**AUFGABE**: Benenne in allen Datensätzen „accomplish“ in „complete“ um und gib sie ansonsten unverändert wieder. Lass die Bilder in der Antwort weg.

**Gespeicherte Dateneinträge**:
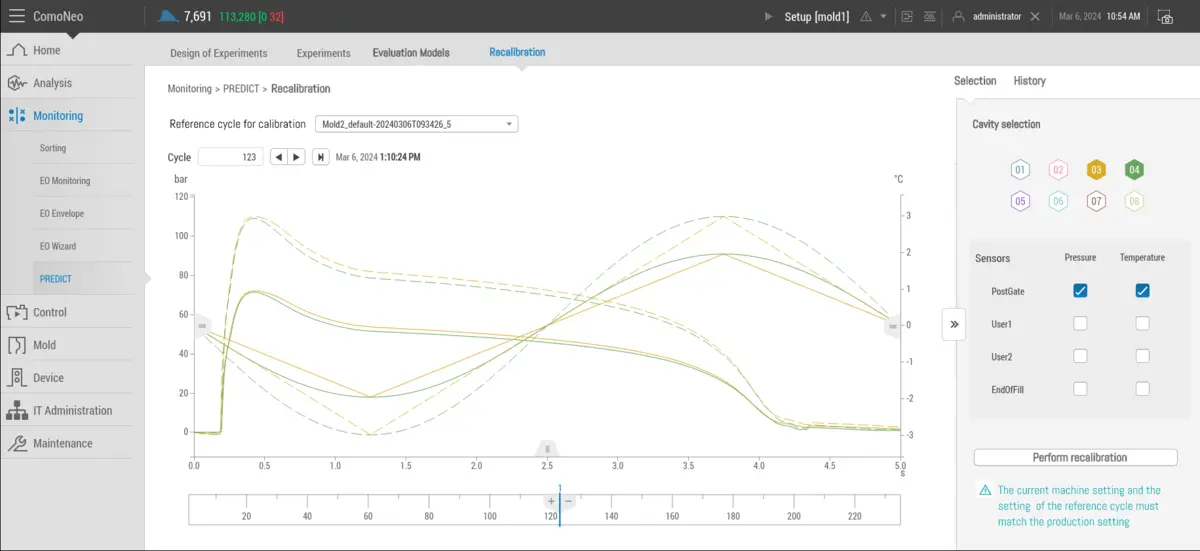The width and height of the screenshot is (1200, 551).
Task: Enable EndOfFill Pressure checkbox
Action: click(x=1080, y=389)
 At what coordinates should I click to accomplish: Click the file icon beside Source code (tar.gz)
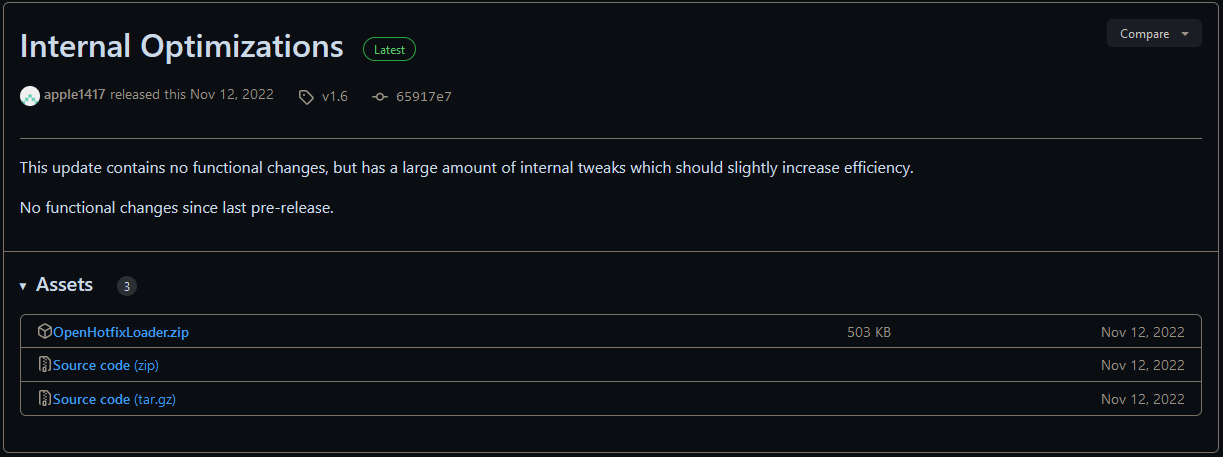tap(44, 399)
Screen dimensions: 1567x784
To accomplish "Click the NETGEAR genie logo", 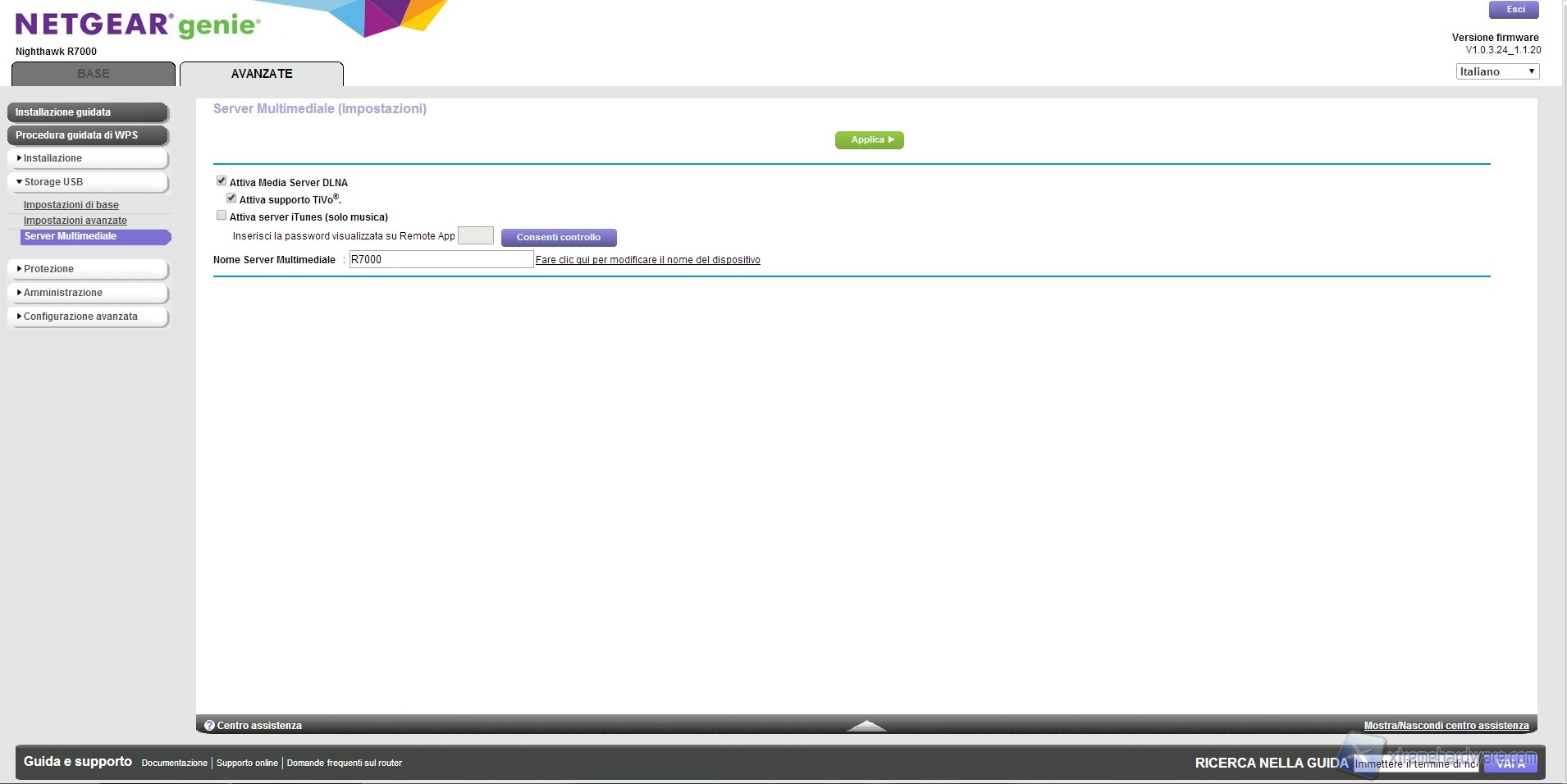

**ANTWORT**:
The width and height of the screenshot is (1200, 551).
Task: Enable EndOfFill Pressure checkbox
Action: click(x=1080, y=389)
 At what coordinates should I click to complete: Click the file icon beside Source code (tar.gz)
tap(44, 399)
Screen dimensions: 1567x784
To complete "Click the NETGEAR genie logo", 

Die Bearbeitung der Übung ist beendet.